The Union government on 27 June 2013 almost doubled the price at which natural gas is supposed to be sold to producers of power, fertilizer, minerals and steel.
The increase, in natural gas price was decided at a meeting of the Union cabinet, which is in line with the recommendations of a committee headed by C. Rangarajan, chairman of the Prime Minister’s economic advisory council, which had suggested a system that would price the fuel at 8-8.5 dollars per mmBtu. This will be the first revision in gas prices in three years. C. Rangarajan, formula uses long-term and spot liquid gas (LNG) import contracts as well as international trading benchmarks to arrive at a competitive price for India.
Now with the approval, the price of gas could go up to 8.4 dollars per million metric British thermal units (mmBtu), which would be effective from 1 April 2013 from the current domestic prices that range between 3.5 dollars and 5.73 dollars per mmBtu. The new price will be valid for 5 years at least.
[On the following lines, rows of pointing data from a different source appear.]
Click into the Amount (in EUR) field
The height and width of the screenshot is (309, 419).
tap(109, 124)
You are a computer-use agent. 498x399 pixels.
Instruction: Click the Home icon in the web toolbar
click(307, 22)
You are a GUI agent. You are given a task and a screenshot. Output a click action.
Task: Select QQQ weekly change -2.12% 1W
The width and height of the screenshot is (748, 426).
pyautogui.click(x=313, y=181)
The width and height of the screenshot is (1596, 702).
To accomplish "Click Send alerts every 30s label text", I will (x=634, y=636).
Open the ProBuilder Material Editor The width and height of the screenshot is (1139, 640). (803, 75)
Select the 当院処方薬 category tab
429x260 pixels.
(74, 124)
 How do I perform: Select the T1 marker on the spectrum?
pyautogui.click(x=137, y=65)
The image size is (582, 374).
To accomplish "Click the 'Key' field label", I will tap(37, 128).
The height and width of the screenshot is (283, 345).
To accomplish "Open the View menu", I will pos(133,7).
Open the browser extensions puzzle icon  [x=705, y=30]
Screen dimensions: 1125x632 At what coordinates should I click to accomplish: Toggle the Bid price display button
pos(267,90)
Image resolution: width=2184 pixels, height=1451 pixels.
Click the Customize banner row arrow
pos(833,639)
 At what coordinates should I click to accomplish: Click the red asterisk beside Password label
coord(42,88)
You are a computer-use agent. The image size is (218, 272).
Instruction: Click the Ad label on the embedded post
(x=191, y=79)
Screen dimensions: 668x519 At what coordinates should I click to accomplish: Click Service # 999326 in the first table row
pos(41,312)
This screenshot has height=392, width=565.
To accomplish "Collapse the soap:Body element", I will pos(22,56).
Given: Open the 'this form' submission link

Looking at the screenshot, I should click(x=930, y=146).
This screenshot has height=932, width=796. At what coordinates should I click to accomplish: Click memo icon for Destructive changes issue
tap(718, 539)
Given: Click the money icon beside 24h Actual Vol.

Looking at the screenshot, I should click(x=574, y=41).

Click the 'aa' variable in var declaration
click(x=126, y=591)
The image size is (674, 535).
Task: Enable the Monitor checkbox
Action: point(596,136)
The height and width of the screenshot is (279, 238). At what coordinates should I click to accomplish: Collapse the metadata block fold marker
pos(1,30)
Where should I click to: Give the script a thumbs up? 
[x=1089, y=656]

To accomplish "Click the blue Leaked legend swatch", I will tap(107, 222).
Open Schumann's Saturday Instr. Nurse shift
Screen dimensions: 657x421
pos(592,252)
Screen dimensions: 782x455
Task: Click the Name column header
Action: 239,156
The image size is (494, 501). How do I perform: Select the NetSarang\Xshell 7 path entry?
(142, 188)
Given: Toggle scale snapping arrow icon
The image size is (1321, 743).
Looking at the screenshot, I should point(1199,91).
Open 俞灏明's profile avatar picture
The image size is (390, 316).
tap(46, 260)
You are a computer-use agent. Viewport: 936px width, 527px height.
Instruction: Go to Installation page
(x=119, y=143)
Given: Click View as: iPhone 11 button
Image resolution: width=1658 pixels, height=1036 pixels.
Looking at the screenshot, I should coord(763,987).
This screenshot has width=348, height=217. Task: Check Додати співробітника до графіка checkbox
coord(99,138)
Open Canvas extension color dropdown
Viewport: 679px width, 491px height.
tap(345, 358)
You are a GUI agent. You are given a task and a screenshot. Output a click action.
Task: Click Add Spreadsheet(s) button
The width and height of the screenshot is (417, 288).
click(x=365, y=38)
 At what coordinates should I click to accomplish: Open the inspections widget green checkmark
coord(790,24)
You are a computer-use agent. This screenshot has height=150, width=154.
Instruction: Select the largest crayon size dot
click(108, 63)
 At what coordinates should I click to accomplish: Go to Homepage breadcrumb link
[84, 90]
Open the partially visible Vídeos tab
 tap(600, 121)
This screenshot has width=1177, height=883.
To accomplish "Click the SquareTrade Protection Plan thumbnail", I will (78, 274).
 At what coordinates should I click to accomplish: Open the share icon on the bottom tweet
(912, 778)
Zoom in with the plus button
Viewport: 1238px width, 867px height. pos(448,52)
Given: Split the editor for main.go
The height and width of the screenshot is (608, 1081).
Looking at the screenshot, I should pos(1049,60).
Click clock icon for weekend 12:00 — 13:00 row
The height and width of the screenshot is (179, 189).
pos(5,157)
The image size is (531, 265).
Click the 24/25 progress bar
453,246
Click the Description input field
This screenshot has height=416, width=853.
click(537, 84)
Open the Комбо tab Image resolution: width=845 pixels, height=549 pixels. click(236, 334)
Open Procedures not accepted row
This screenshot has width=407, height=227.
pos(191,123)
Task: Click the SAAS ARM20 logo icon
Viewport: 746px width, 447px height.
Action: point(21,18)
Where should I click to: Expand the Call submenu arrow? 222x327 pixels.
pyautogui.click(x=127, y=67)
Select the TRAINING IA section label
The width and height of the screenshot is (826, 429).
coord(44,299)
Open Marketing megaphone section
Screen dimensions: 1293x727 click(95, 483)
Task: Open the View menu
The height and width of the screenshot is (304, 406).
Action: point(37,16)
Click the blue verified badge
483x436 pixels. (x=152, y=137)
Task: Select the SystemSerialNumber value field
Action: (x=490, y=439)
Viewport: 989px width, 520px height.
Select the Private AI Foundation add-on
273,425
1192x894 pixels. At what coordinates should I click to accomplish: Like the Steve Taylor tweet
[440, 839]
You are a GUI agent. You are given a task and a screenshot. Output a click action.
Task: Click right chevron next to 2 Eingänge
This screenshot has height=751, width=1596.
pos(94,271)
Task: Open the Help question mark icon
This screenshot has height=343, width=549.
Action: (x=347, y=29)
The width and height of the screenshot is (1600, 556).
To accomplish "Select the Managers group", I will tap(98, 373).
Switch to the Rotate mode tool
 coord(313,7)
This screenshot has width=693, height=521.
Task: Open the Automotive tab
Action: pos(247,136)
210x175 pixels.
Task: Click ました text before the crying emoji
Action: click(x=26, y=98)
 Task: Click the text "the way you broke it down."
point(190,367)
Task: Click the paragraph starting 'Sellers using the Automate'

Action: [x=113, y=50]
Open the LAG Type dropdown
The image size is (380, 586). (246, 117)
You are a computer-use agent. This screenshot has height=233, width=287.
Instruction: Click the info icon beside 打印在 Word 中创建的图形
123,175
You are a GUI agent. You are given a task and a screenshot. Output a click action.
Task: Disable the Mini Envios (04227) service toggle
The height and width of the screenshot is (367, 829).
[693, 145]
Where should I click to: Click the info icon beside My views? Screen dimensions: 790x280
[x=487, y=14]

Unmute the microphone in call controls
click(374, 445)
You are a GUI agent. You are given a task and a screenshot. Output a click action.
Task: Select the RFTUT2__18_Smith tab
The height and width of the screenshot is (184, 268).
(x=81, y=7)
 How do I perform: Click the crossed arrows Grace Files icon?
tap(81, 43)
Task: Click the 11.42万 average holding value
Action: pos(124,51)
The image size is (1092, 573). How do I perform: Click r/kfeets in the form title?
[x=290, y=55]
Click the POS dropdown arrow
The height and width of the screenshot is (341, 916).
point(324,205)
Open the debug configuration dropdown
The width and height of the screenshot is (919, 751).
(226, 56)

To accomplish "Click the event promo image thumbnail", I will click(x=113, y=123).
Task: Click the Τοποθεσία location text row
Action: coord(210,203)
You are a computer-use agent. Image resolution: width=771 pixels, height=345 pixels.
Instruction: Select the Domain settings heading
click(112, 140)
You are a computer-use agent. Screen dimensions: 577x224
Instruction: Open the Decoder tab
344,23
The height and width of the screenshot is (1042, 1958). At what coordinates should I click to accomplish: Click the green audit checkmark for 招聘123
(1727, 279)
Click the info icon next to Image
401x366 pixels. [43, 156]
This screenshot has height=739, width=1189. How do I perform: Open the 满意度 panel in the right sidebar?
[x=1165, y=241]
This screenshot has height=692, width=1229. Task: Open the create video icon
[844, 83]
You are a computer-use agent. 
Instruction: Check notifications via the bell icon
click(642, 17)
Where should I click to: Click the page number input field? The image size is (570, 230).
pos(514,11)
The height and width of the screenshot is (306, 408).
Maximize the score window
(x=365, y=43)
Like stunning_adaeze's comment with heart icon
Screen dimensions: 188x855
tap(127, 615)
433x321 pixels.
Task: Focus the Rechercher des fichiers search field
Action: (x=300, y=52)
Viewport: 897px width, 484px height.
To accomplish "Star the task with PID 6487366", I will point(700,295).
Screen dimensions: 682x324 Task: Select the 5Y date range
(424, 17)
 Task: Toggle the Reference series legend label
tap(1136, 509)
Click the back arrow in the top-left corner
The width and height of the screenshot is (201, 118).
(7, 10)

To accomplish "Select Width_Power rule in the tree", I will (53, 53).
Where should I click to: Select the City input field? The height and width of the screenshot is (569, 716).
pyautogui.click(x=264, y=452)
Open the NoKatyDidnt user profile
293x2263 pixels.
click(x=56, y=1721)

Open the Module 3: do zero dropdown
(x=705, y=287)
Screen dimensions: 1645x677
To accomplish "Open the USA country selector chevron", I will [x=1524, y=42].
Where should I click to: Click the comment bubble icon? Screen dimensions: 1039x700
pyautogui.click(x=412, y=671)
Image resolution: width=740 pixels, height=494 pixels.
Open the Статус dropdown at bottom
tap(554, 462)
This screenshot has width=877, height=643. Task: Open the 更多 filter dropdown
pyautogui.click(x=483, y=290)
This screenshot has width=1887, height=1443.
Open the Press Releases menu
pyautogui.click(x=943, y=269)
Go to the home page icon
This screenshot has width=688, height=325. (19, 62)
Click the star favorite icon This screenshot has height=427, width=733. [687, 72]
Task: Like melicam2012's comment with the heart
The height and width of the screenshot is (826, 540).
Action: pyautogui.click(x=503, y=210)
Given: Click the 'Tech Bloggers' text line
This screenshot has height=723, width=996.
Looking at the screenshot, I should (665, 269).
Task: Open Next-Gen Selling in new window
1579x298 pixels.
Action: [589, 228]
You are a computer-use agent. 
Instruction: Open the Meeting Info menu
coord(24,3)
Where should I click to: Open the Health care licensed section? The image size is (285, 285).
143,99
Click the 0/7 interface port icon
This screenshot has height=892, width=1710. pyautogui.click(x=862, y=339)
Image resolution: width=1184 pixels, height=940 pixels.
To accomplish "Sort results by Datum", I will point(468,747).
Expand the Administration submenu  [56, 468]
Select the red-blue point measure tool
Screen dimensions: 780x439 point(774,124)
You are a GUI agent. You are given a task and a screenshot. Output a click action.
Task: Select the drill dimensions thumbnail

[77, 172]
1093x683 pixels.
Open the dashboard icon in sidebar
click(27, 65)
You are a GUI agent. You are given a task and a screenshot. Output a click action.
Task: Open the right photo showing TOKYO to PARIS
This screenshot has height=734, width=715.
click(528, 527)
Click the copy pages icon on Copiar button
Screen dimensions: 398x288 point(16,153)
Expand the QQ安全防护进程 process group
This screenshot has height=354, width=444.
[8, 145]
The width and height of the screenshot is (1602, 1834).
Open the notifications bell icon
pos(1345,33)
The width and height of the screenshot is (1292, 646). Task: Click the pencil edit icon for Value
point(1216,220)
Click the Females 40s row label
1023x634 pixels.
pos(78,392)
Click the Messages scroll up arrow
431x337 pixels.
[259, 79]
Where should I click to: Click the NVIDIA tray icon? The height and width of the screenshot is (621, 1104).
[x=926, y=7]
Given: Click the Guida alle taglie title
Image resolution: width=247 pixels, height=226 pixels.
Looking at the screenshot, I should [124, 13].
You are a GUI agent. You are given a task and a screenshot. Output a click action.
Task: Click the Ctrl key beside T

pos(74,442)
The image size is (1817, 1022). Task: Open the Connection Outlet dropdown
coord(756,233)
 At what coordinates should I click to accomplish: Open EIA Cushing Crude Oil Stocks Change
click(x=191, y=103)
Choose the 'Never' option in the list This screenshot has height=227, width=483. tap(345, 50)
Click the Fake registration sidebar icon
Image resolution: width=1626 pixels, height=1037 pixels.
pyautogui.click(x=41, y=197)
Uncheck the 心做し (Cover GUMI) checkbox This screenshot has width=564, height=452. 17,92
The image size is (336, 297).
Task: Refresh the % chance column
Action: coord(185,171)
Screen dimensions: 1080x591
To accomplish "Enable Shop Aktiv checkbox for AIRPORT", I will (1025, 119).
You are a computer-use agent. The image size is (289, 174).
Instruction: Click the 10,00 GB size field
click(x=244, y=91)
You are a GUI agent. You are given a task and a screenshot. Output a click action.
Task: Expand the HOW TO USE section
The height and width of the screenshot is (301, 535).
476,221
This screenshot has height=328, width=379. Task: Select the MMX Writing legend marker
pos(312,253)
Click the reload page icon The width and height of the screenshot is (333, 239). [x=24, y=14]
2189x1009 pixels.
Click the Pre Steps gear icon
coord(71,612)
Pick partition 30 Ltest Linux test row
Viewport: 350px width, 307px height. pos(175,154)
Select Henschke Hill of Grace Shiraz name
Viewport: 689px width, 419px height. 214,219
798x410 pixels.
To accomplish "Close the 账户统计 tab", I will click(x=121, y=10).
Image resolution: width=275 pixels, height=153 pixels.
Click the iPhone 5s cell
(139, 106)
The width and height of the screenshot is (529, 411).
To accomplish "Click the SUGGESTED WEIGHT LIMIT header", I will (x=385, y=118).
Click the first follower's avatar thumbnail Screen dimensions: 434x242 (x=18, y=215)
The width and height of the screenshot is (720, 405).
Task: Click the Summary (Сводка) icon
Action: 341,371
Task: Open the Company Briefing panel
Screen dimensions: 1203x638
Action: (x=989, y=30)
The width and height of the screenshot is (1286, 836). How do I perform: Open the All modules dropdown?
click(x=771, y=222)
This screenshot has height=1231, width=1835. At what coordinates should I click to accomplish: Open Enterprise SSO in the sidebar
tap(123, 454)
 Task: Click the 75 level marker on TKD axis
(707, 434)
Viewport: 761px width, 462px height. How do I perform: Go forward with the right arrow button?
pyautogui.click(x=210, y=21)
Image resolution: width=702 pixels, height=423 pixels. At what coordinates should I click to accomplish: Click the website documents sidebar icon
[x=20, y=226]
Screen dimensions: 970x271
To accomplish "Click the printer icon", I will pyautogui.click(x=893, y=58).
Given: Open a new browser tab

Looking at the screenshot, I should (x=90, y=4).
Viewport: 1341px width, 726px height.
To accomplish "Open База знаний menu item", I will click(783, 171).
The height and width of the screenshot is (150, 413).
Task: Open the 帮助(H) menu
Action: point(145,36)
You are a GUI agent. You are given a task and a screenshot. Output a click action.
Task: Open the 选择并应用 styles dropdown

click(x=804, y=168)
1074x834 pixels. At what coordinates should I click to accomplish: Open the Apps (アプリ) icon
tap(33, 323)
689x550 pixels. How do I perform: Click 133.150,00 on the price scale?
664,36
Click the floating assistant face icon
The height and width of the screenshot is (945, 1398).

The important thing is that the price will still be lower than that of imported natural gas, which costs around 14.17 dollars per mmBtu.
Effects of the Increase in Gas Price
• The increase in gas prices will directly benefit local producers such as RIL, ONGC and Oil India Ltd.
• It will likely result in a rise in power tariffs, the cost of urea—a key farm nutrient—and the price of compressed natural gas.
• The increase in gas price will encourage more investments in exploration and make smaller pools of gas economically viable to produce.
• Higher gas price will also increase cost of power generation and fertilizer production and the government will have to take care of that.
• As per the report by India Ratings and Research it is observed that increase to 6.775 dollars per mmBtu would mean an increase of 9 paisa/kwh (kilowatt-hour) on the total Indian power generation of 912 billion kwh, which would lead to an additional burden of 78 billion Rupees towards gas costs on gas-based power generation of 65 billion kwh.